### Records for the exercise
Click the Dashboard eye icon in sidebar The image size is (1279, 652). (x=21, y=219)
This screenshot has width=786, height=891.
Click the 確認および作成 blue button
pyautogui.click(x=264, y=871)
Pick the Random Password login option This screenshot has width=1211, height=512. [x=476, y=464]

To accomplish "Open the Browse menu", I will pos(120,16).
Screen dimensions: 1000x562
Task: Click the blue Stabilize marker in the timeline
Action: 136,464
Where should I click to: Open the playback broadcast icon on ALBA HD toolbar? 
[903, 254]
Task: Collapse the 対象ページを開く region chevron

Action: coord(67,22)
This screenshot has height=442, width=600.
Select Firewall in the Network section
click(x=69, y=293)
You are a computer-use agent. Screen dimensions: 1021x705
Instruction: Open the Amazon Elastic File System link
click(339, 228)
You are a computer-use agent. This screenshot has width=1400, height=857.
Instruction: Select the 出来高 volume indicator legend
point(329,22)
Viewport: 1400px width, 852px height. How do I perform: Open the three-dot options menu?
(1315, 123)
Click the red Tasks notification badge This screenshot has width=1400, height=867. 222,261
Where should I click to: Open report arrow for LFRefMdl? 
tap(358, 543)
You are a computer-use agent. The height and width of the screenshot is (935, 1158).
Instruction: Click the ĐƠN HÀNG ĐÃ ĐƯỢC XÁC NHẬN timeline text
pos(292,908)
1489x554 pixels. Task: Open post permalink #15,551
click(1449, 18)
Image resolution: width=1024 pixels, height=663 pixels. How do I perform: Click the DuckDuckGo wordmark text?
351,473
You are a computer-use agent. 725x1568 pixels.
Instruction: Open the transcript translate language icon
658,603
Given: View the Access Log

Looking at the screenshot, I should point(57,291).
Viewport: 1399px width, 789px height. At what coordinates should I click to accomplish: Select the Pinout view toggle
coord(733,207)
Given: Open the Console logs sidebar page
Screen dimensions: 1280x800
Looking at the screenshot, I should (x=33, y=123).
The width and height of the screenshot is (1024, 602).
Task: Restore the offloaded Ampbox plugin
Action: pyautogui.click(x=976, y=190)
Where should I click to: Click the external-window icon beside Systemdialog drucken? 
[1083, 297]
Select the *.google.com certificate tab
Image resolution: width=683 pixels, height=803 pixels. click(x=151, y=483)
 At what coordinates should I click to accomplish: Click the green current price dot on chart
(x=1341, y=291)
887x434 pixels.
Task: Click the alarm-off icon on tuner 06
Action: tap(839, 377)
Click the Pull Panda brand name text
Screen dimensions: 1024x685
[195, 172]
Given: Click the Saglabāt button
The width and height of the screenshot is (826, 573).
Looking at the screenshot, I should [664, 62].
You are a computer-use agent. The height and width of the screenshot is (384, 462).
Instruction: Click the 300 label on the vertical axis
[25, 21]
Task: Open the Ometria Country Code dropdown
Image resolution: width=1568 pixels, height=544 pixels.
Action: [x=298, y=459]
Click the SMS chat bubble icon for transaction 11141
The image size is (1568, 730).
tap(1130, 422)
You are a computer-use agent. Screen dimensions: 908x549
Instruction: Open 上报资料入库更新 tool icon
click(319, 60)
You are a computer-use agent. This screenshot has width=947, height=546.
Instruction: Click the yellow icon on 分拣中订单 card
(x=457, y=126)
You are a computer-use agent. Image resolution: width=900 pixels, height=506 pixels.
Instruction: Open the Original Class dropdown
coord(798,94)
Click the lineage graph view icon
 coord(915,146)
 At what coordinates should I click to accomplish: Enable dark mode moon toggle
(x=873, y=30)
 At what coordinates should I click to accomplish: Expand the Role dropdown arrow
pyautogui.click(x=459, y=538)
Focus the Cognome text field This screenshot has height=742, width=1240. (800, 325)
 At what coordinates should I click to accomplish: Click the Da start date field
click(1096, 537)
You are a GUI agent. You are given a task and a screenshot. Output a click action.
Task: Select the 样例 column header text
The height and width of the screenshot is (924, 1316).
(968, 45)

### Exercise requirements
Of the lines in the listing, some hold the word "This". Report how many, and only that.

### Result of the exercise
7